## Document excerpt
• • • • • • •

The next few posts are based on the text of a lecture I gave last year at Newcastle College.

 

Introduction

I should begin with the obvious  – or maybe not so obvious – apology. I first went away from home as an undergraduate in 1992/3, when the last big settlement in English higher education was achieved. I have no direct lived experience of the Polytechnics as were – not when they were under local authority control and not when they were funded separately to the university sector.

I did though study as a post-graduate in Tottenham at Middlesex’s White Hart Lane campus and during and after my doctorate I taught there as well as at Westminster.

So the question in my title is not really that of a 40-something wondering about a policy change that happened during my teenage years. Twitter users seem somewhat thrown by rhetorical questions these days.

My title is meant to point to something different. To flag up the clear problems with the current English HE system and its recent and ongoing reforms.

Which is why do Polytechnics still haunt English HE policy?[1]

In this talk, I mean to flesh this question out in two ways: concerns about the loss of diversity from English higher education – concerns about the dominance of the full-time academic undergraduate degree; and concerns about the costs of full-time study for students, graduates and the state.

My suggestion – and it’s not only my suggestion, though I will give it a different inflection – is that the original vision behind the creation of the polytechnics fifty years or so ago strikes a chord with the problems we face today.

• • • • • • •

## Dataset section

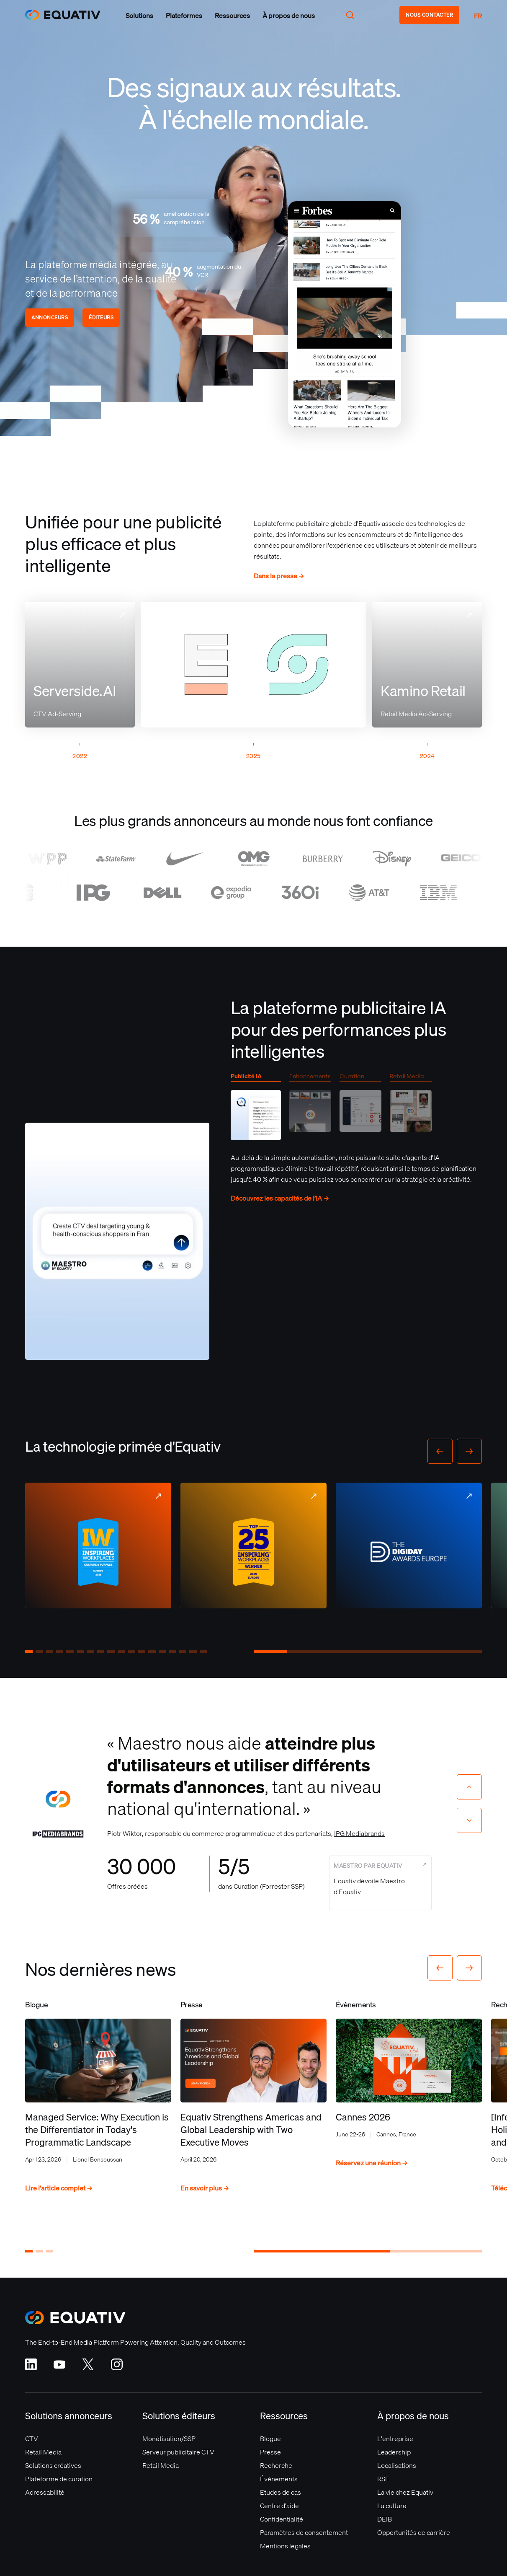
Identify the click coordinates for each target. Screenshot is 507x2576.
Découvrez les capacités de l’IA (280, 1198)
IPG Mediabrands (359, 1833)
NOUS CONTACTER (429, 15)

• • • • • • •

## Tasks to complete
1: Print the part of the lecture introduction on polytechnics starting at "I should begin" and ending at "and ongoing reforms.".
2: According to the lecture introduction on polytechnics, where did the speaker study as a postgraduate?

## Responses to the exercise
1:
I should begin with the obvious  – or maybe not so obvious – apology. I first went away from home as an undergraduate in 1992/3, when the last big settlement in English higher education was achieved. I have no direct lived experience of the Polytechnics as were – not when they were under local authority control and not when they were funded separately to the university sector.

I did though study as a post-graduate in Tottenham at Middlesex’s White Hart Lane campus and during and after my doctorate I taught there as well as at Westminster.

So the question in my title is not really that of a 40-something wondering about a policy change that happened during my teenage years. Twitter users seem somewhat thrown by rhetorical questions these days.

My title is meant to point to something different. To flag up the clear problems with the current English HE system and its recent and ongoing reforms.

2: At Middlesex's White Hart Lane campus in Tottenham.